Fans of Harry Potter, and more generally of Maggie Smith’s work, are in mourning. The famous British actress, aged 89, died, her family announced on Friday September 27. Awarded in particular with two Oscars, three Golden Globes and six Baftas, Maggie Smith reached a wide audience by playing Professor Minerva McGonagall in the saga of Harry Potterbut also Countess Violet Crawley in the series Downton Abbey.

She passed away peacefully in hospital early this morning” said his sons Chris Larkin and Toby Stephens. “She was a very private person, but she was with her friends and family at the end of her life. She leaves two loving sons and five grandchildren who are devastated by the loss of their extraordinary mother and grandmother. “

Although she is best known to the public for her roles in films Harry Potter and the series Downton Abbeylater released in cinema, his rich filmography also includes, in particular, Death on the Nile, Hook or Captain Hook’s Revenge, Sister Act And Gosford Park.

Born on December 28, 1934 in Ilford, Essex (south-east of England), Margaret Smith began on the stages of the Oxford Playhouse in the early 1950s. She then joined the troupe of the London theater of the Old Vic then that of the Royal National Theatre, where she enjoyed a string of successes alongside her husband, the actor Robert Stephens.

Her film career took off in the 1960s and in 1970 she won the Oscar for best actress for Miss Brodie’s beautiful years. She will be rewarded again as best actress in a supporting role in 1979, for the film California Hotel.

Her marriage to Robert Stephens, an alcoholic, unfaithful and depressive, with whom she had two sons, collapsed in 1973. She divorced in 1975 and remarried shortly afterward to the playwright Beverley Cross, with whom she went to live and work in Canada. A complete artist, she was known for her humor and her concern for perfection, veering towards ferocity. “It’s true that I don’t tolerate fools, and therefore they don’t tolerate me, and so I bristle. Maybe that’s why I’m quite good at playing cantankerous old ladies.”she declared to the British daily The Guardian in 2014.

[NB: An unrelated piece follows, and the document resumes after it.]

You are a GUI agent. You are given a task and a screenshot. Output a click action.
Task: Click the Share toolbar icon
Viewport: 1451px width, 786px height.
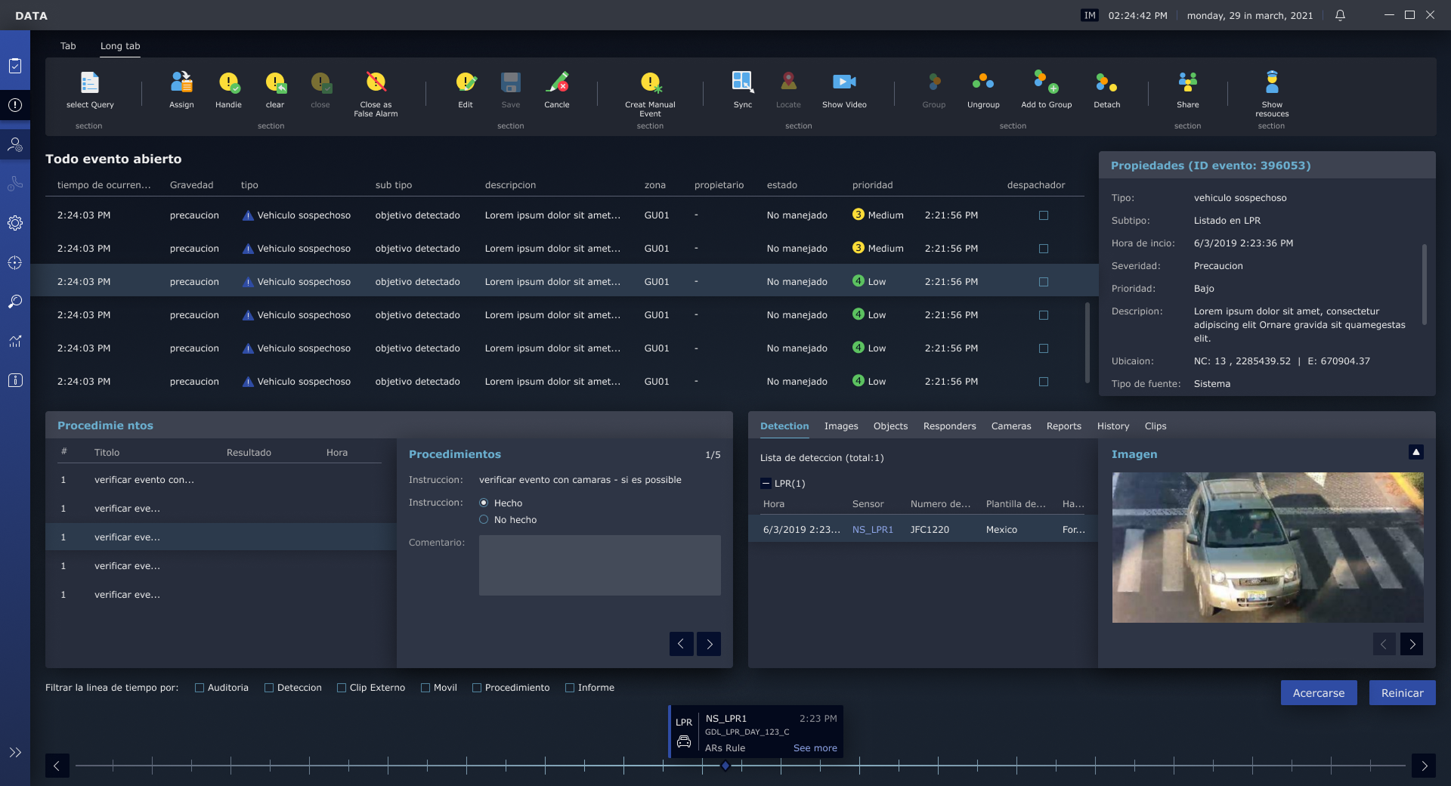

She had thus excelled by playing the very snobbish and chilling Lady Constance in the film Gosford Park by Robert Altman (2001), whose screenwriter was already Julian Fellowes, who wrote Downton Abbey.

She “can capture in one moment more than many actors can convey in an entire film. She can be vulnerable, fierce, dark and hilarious at the same time and brings to the set every day the energy and curiosity of a young actor who comes to begin”said Nicholas Hytner, who directed her in The Lady in the Van (2015).

Maggie Smith survived breast cancer diagnosed in 2007 and participated in the filming of the film Harry Potter and the Half-Blood Prince (2009) while she was undergoing chemotherapy treatment. “I was as bald as an egg.”had confided to Times in 2009 the actress, who had to wear a wig. She also suffered from Graves’ disease, an autoimmune pathology of the thyroid which causes the eye to move out of its socket.

Maggie Smith was made a Lady Commander (DBE) of the Order of the British Empire in 1990 by Queen Elizabeth II for “services rendered to the performing arts”and made a companion of honor in 2014.